**PASSAGE**
____________________

Actively seeking feedback on diagnostic decisions not only refines the clinician's judgment but also serves as an important patient-safety mission. Reliance on patients to return for follow-up care if there is no improvement without scheduled surveillance invites an open loop in the decision-making process, whereby the patient is both physically and cognitively discharged from the physician, and forfeits the potential for detection of early adverse clinical events.17

In high-stakes fields where decision-making optimization is continually sought (eg, military), feedback on judgments is not optional; rather, the feedback is systematic and comprehensive. All physicians get low-frequency, random feedback on their decisions, but individual clinicians can consider how they (or the system) can increase the rate and scope of feedback through scheduled follow-up visits, phone or electronic communications, or triggered alerts on subsequent diagnostic tests or consultations.

Deliberate Practice

It is tempting to assume that daily practice for many years is sufficient to develop superb diagnostic skills (an expert), but research in other professional fields shows that simply attending to the day's work without additional reflection and training creates an experienced nonexpert.18 In every profession where top performance has been studied,19 it has been demonstrated that additional training and effort—termed deliberate practice20—is required to achieve an individual's maximal potential.

Whether the goal is excellence in playing an instrument, leading a military battalion, or honing diagnostic skills, there is no substitute for practice. In each profession where excellence is sought, performers seek additional opportunities to refine their judgments and actions. In other fields, these efforts go by the names of rehearsal, scrimmage, simulation training, and practice. The question for physicians is: What does deliberate practice look like for us?

Generally, most busy clinicians are not seeking additional patient encounters in order to augment their skills, but they can amplify their clinical experience and practice clinical reasoning by actively reading about clinical cases, whether on paper or online. Although reading or clicking through a case will never reproduce the full cognitive challenges or rewards of interacting with a patient, an active reading approach that focuses on solving the case can yield some of the same intellectual benefits.

The general theme of this reading approach is to maximize the challenge of solving the case by continuously making decisions along the way rather than perusing the case while waiting for the answer to be revealed. Action steps to recreate this challenge include concealing the title or other early artificially placed diagnostic clues (eg, imaging or pathology results), interrupting reading at regular junctures to make decisions and assessments and then comparing judgments with the author's judgments, and pursuing learning (can be done quickly) that is based on knowledge gaps that become apparent. This active approach mentally weaves the simulated case into the memory of related clinical experiences, so that the thought process of working through a case becomes an episodic memory in the way that a true patient encounter does. Studies are needed to examine whether this method translates to improved diagnostic performance.


Since the 1970s, there has been an increasing awareness of the complexity of the diagnostic process and an appreciation of its pitfalls, including cognitive errors. As the popularity of Jerome Groopman's How Doctors Think21 can attest, this is a subject of great public interest as well. Some authors have championed metacognition—thinking about thinking—as a way to minimize physician cognitive errors. The proposition is that physicians who have a heightened awareness of their thought processes are best positioned to recognize and counteract incipient errors.

____________________

**DATASET CONTENT**
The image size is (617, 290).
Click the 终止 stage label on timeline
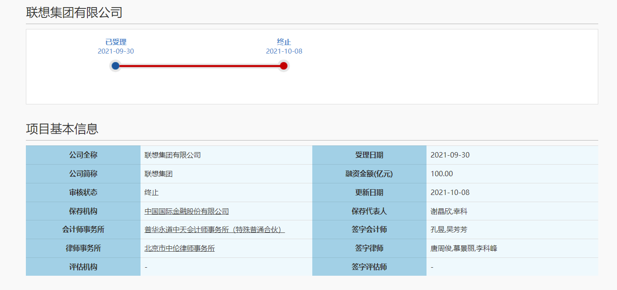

____________________

**EXERCISE A**
List the names the passage says other fields use for efforts at deliberate practice.
**EXERCISE B**
Quote the passage word for word, starting at "Since the 1970s, there" and ending at "counteract incipient errors.".

**OUTPUT A**
rehearsal, scrimmage, simulation training, practice

**OUTPUT B**
Since the 1970s, there has been an increasing awareness of the complexity of the diagnostic process and an appreciation of its pitfalls, including cognitive errors. As the popularity of Jerome Groopman's How Doctors Think21 can attest, this is a subject of great public interest as well. Some authors have championed metacognition—thinking about thinking—as a way to minimize physician cognitive errors. The proposition is that physicians who have a heightened awareness of their thought processes are best positioned to recognize and counteract incipient errors.